I’d known that William tended to avoid the sick people in his congregation, which was something he was sometimes criticized for as a pastor, but I’d never known the reason.
“I’m grateful you’re with me, Charlotte.” He gave me a soft look before focusing his attention on the snow-dusted roads again. “It makes things a little easier to bear somehow.”
My heart picked up speed, those little niggles of guilt springing to life again. “I need to tell you something.”
“What is it?”
I swallowed past the tightness in my throat.
Why was this so hard to admit? Marrying him had been an easy enough decision when we’d both gone into it knowing exactly what to expect.
But now that he’d lost his memory, I couldn’t help but feel like I was somehow taking advantage of him or just masquerading as his wife.
“It’s something you need to know before we make it to my aunt’s house. ”
“Okay.” His gaze flicked to me before returning to the road, like he was checking for permission, then he slowly reached over and rested his hand over mine, which I’d curled into a fist in my lap.
William paused, then gently unfolded my fingers one at a time.
He traced a single finger along my palm, then returned his hand to the wheel without a word.
“Thanks for what you did at Lady Catherine’s, with my dessert I mean.” It wasn’t what I needed to say, but it was a start.
“It was nothing. There was a problem, and I fixed it.”
“It was really nice of you, but you don’t have to do that.”
“I didn’t do it out of obligation. I simply wanted to… so I did.”
We were only a minute away from my aunt’s house, so I blew out a breath, then forced my confession out on the tail end of it. “We didn’t get married because we were in love, so you don’t need to do those thoughtful gestures for me.”
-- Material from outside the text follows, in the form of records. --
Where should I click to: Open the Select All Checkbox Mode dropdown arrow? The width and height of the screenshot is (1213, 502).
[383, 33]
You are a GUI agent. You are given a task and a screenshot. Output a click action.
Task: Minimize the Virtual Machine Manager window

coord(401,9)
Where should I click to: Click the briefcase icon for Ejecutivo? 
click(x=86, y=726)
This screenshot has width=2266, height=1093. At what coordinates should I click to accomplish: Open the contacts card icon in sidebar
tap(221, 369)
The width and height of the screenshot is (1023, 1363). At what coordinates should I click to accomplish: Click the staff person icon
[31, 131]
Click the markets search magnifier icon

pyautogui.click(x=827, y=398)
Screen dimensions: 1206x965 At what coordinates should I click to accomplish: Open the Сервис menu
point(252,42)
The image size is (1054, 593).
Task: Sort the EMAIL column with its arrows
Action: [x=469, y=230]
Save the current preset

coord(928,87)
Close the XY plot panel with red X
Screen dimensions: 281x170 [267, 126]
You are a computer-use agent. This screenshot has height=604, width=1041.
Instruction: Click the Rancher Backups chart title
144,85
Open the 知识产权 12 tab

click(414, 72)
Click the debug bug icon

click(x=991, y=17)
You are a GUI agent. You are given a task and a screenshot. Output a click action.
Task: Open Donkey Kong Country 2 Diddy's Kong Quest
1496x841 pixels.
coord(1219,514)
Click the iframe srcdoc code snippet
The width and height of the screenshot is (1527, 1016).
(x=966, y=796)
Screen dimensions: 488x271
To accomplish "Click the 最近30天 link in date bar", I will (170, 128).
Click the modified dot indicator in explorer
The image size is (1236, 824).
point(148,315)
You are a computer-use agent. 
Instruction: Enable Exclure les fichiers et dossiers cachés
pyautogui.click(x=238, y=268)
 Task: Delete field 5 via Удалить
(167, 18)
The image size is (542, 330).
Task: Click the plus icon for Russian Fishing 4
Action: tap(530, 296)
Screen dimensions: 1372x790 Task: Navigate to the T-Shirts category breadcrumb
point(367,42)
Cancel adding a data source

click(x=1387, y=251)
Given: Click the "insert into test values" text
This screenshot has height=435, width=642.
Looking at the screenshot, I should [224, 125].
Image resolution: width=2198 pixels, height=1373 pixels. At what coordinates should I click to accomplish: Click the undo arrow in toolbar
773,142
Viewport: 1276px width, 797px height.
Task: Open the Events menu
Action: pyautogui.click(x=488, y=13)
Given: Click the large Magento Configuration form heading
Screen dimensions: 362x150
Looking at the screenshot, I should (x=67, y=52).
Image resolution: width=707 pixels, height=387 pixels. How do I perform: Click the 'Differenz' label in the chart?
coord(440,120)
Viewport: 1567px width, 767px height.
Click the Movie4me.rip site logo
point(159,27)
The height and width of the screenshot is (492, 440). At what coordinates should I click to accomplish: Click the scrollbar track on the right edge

My confession hung in the air like our breaths misting in front of us. I turned up the heat in the car, not looking at him.
“What do you mean?”
“I mean that we aren’t in love.” I stared down at my hands in my lap but could still make out his profile from the corner of my eye. “We got married because it was convenient for both of us.”
He shook his head. “That can’t be right. It feels like love.”
“I got married because I needed to prove to my aunt that I’m over my distrust of men so she’d give me my inheritance to open my shop, and you got married because… well honestly I don’t know. From what I could tell it was just because Lady Catherine told you to.”
He followed the last instruction on his GPS, then parked the car in front of my aunt’s Japanese-style cottage by the sea before turning to me. His hazel eyes narrowed as he took me in. I fidgeted under the force of his gaze. I was so used to him not looking directly at me.
“Maybe it was a marriage of convenience, but that doesn’t mean I didn’t also care for you.” His gaze traveled over me as if he was recounting everything he knew about me from the moment he lost his memory. “After all, there’s so much about you to admire. How could I not have been in love with you?”